Counting Colors from Conditional Formats

Summary: Conditional formatting is a great way to make sure that your information looks a particular way, even if the information changes. If you want to determine the color of cells whose color is based on a conditional format, then you are in for quite a bit of work. (This tip works with Microsoft Excel 97, Excel 2000, Excel 2002, Excel 2003, and Excel 2007.)

Ronald has a worksheet that utilizes conditional formatting. The conditions result in the cells being different colors. He wants to count the number of cells that are red in the worksheet. He knows how to create a macro that will examine the cell color and do a count if a cell is formatted directly as red, but the macro won't work with cells that are conditionally formatted. Ronald wants to know if there is a way to count these conditionally red cells, as well.

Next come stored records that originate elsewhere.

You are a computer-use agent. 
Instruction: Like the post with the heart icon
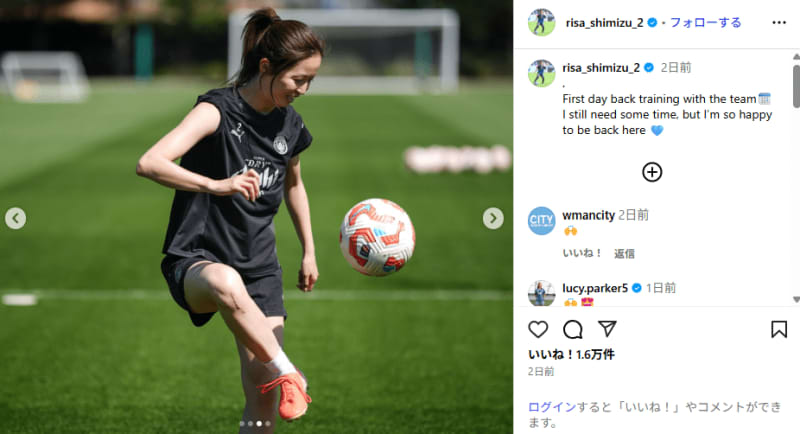coord(538,329)
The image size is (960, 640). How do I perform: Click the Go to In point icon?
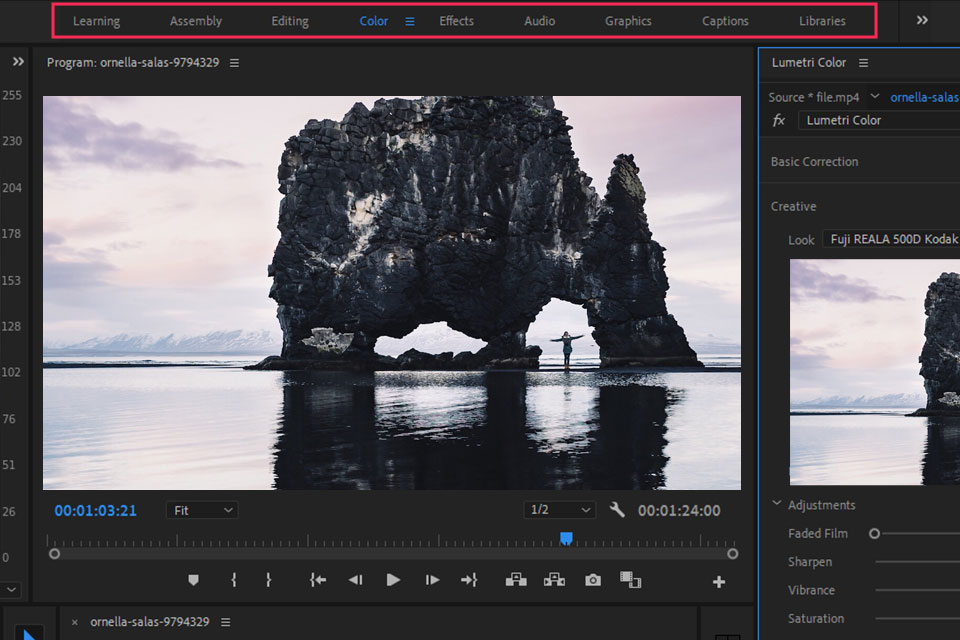click(x=318, y=580)
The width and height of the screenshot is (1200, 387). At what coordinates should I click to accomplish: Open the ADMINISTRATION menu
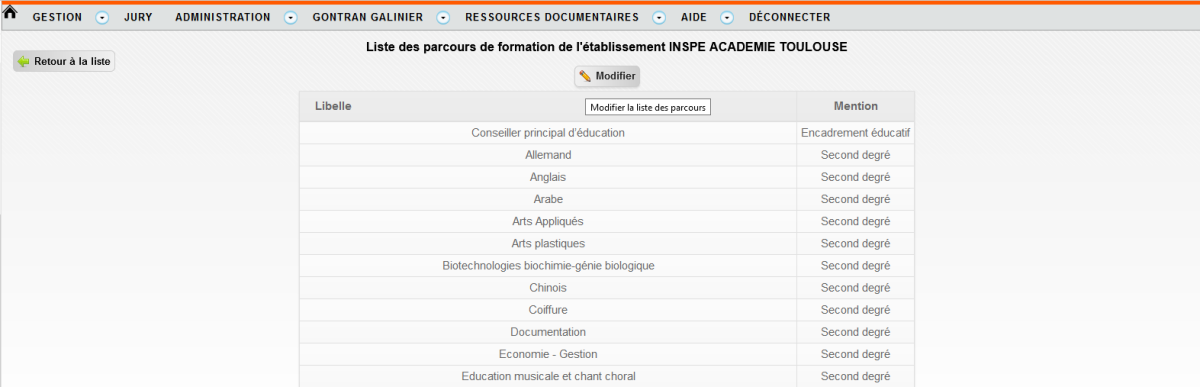[x=222, y=18]
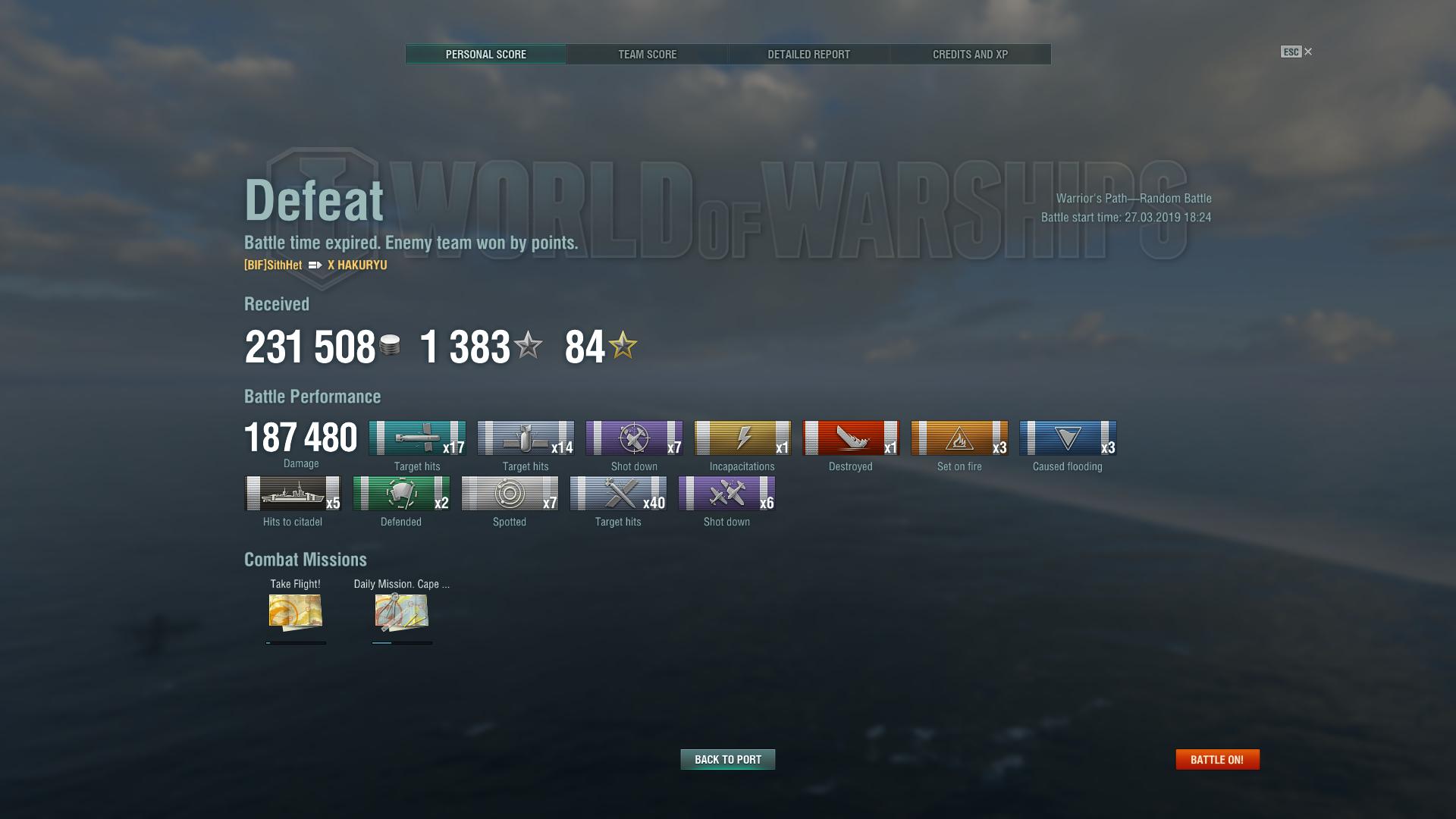Click the Shot down x7 ribbon

pyautogui.click(x=634, y=438)
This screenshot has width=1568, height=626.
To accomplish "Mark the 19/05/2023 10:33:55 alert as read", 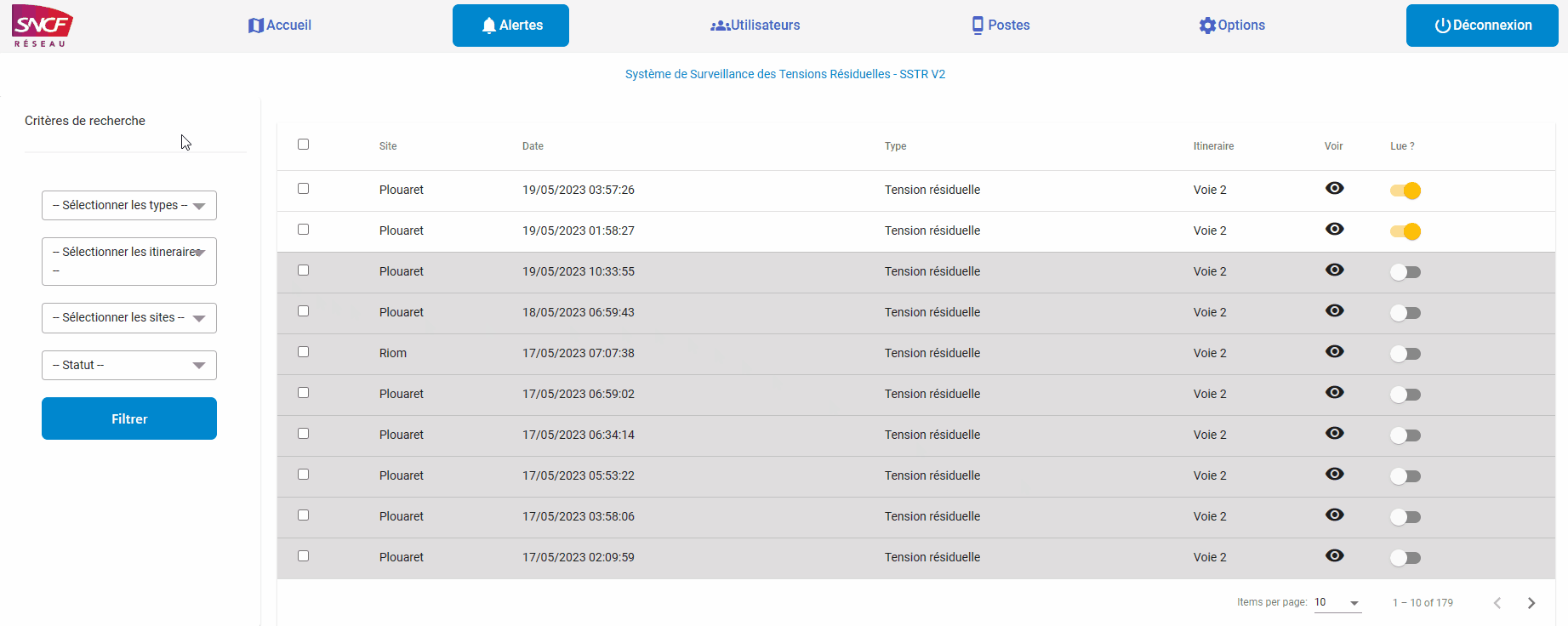I will (1405, 272).
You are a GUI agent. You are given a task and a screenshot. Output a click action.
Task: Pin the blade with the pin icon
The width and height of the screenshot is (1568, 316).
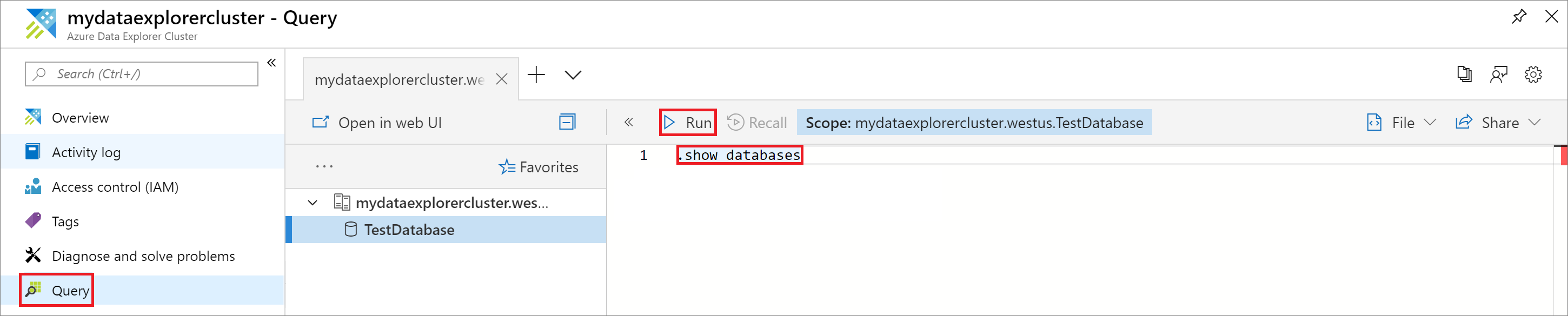(1519, 17)
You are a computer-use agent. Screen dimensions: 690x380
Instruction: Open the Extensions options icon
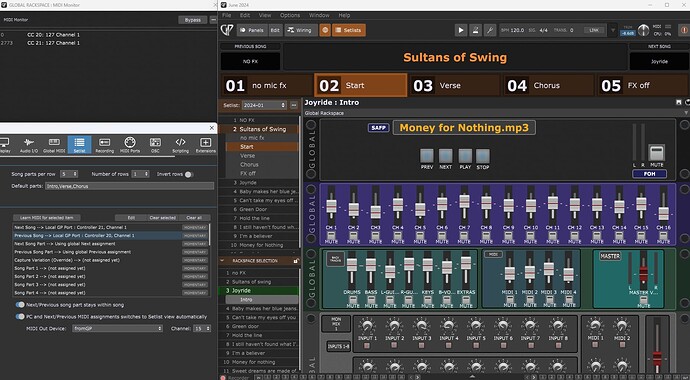[206, 145]
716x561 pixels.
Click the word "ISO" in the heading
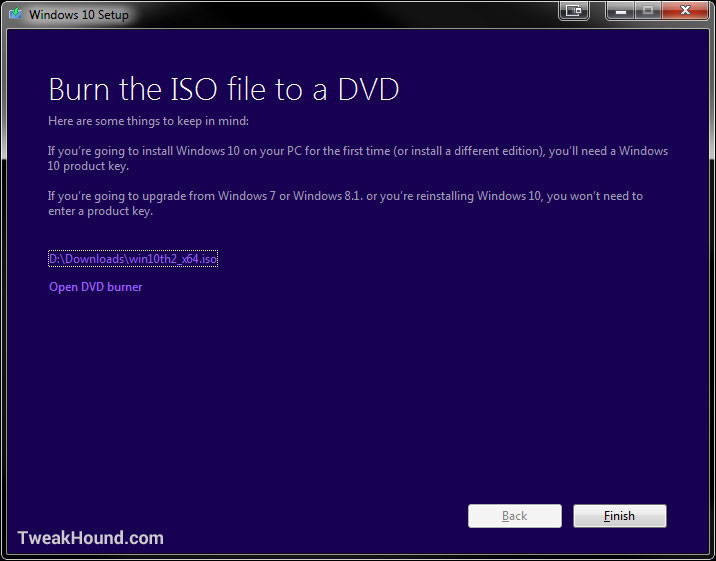[194, 89]
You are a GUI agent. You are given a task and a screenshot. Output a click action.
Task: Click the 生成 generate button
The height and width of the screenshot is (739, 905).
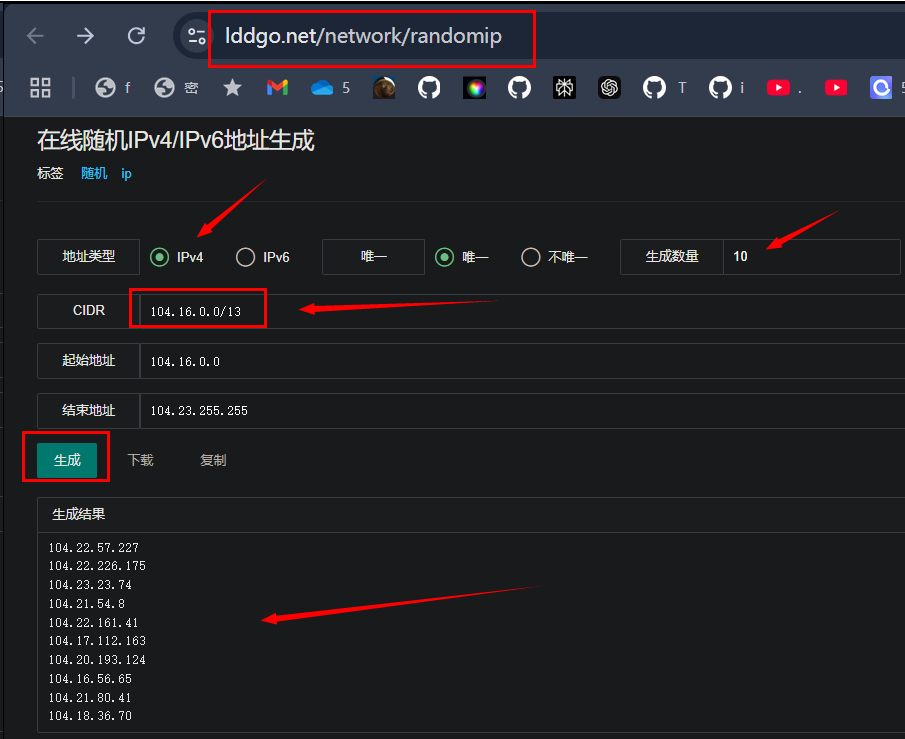(67, 460)
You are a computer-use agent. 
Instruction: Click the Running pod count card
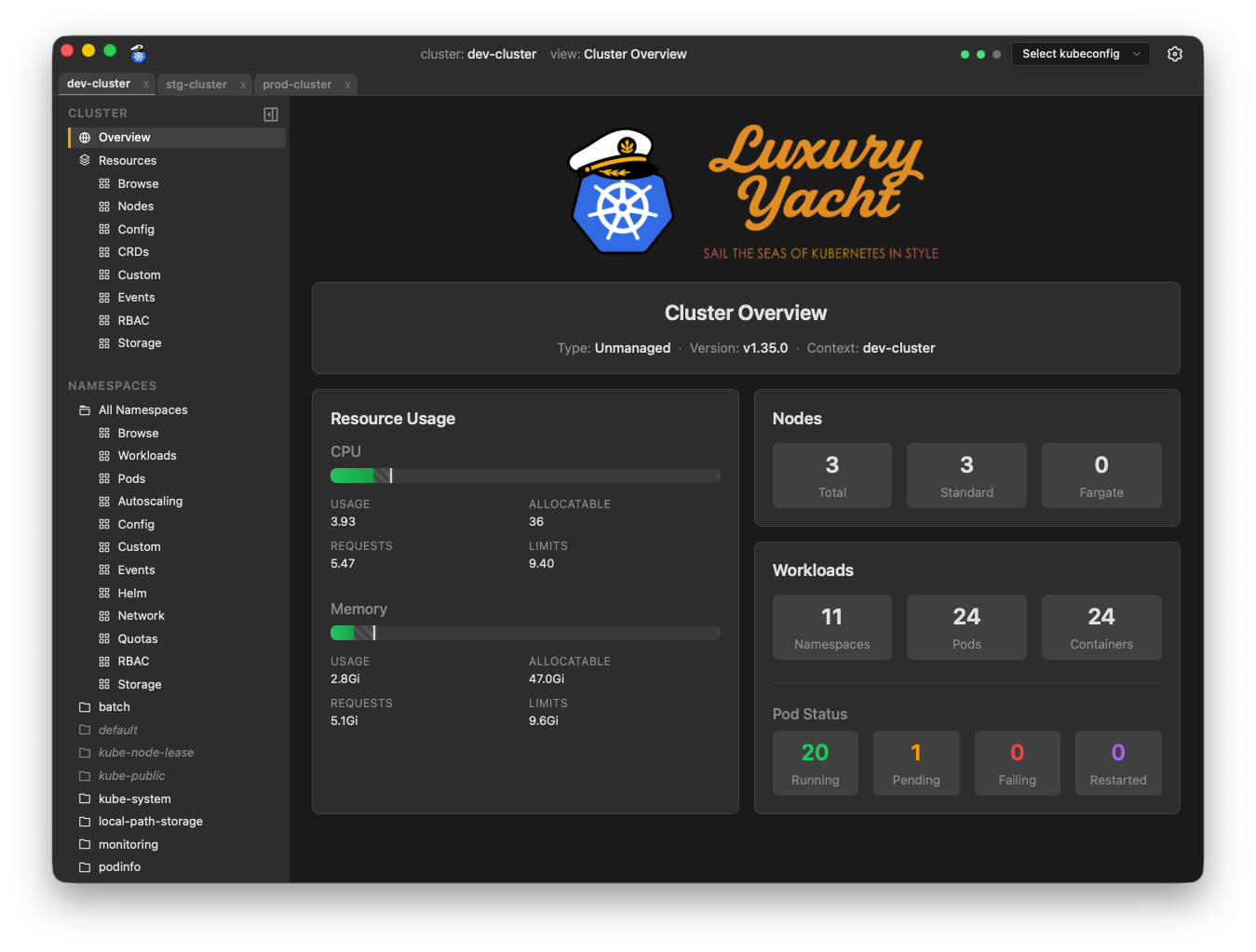tap(815, 763)
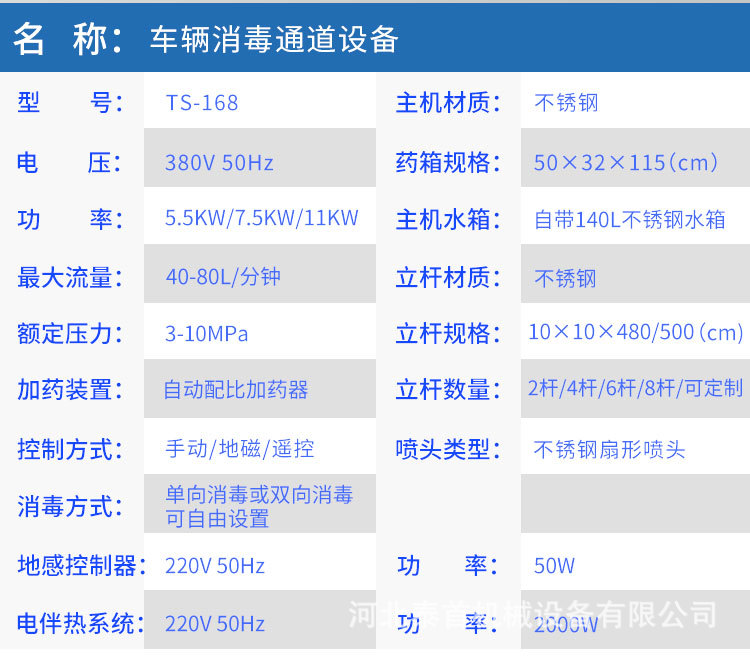Click the title text 车辆消毒通道设备

click(274, 38)
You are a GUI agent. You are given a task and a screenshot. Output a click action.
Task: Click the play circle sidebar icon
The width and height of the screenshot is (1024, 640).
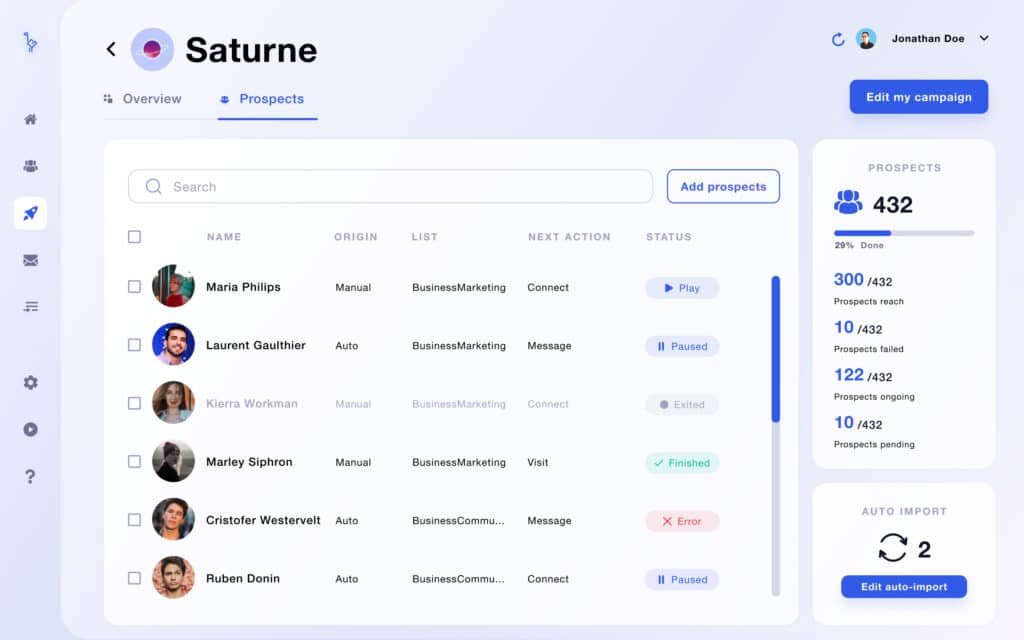[30, 429]
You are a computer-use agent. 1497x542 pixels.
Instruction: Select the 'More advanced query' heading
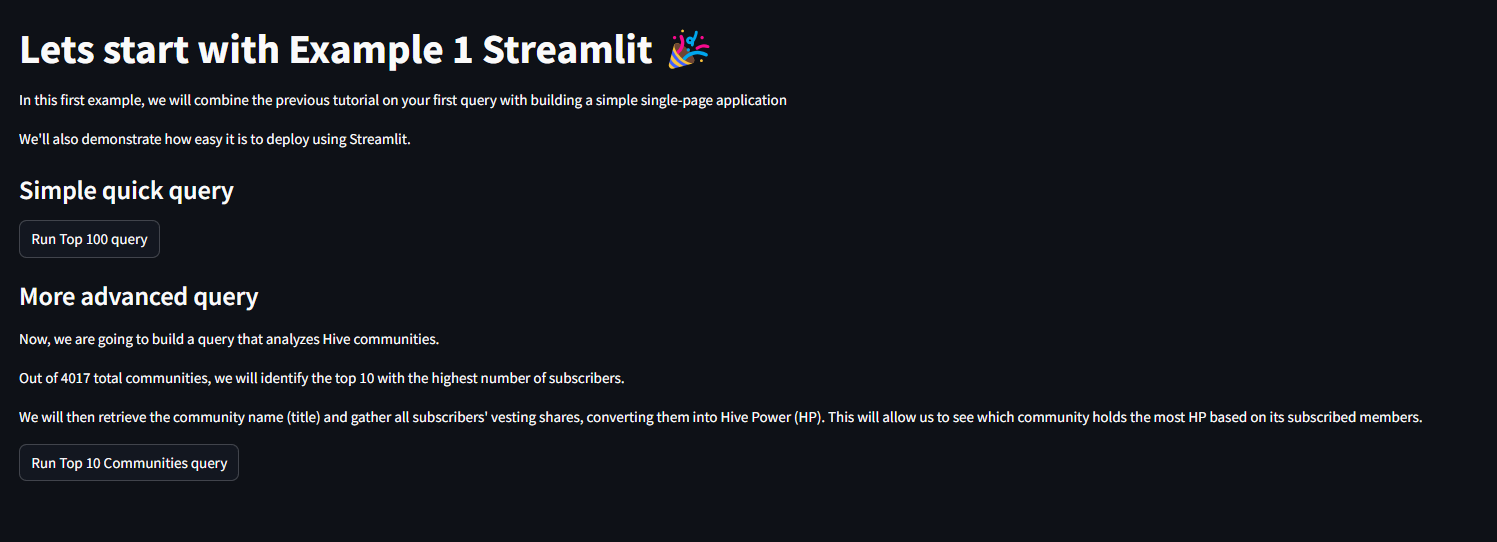point(139,296)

You cannot directly check in a macro what the color of a cell is based on a conditional format. There are ways you can work around this with a macro, but it is not for the faint-of-heart. The following page on Chip Pearson's site demonstrates the difficulty in determining conditional colors:

http://www.cpearson.com/excel/CFColors.htm

Given the difficulty of the task, it may just be easier to recreate the conditions within the macro, and then see which cells meet these conditions. The result is that you count cells matching conditions rather than count cells that are colored red as a result of those conditions. This should yield the same count of cells, but is much easier to handle programmatically.

Of course, the only caveat to this solution is that you will need to keep the conditions in the macro and the conditions in the conditional formats in sync with each other. If you change one and fail to change the other, then you won't get the desired results.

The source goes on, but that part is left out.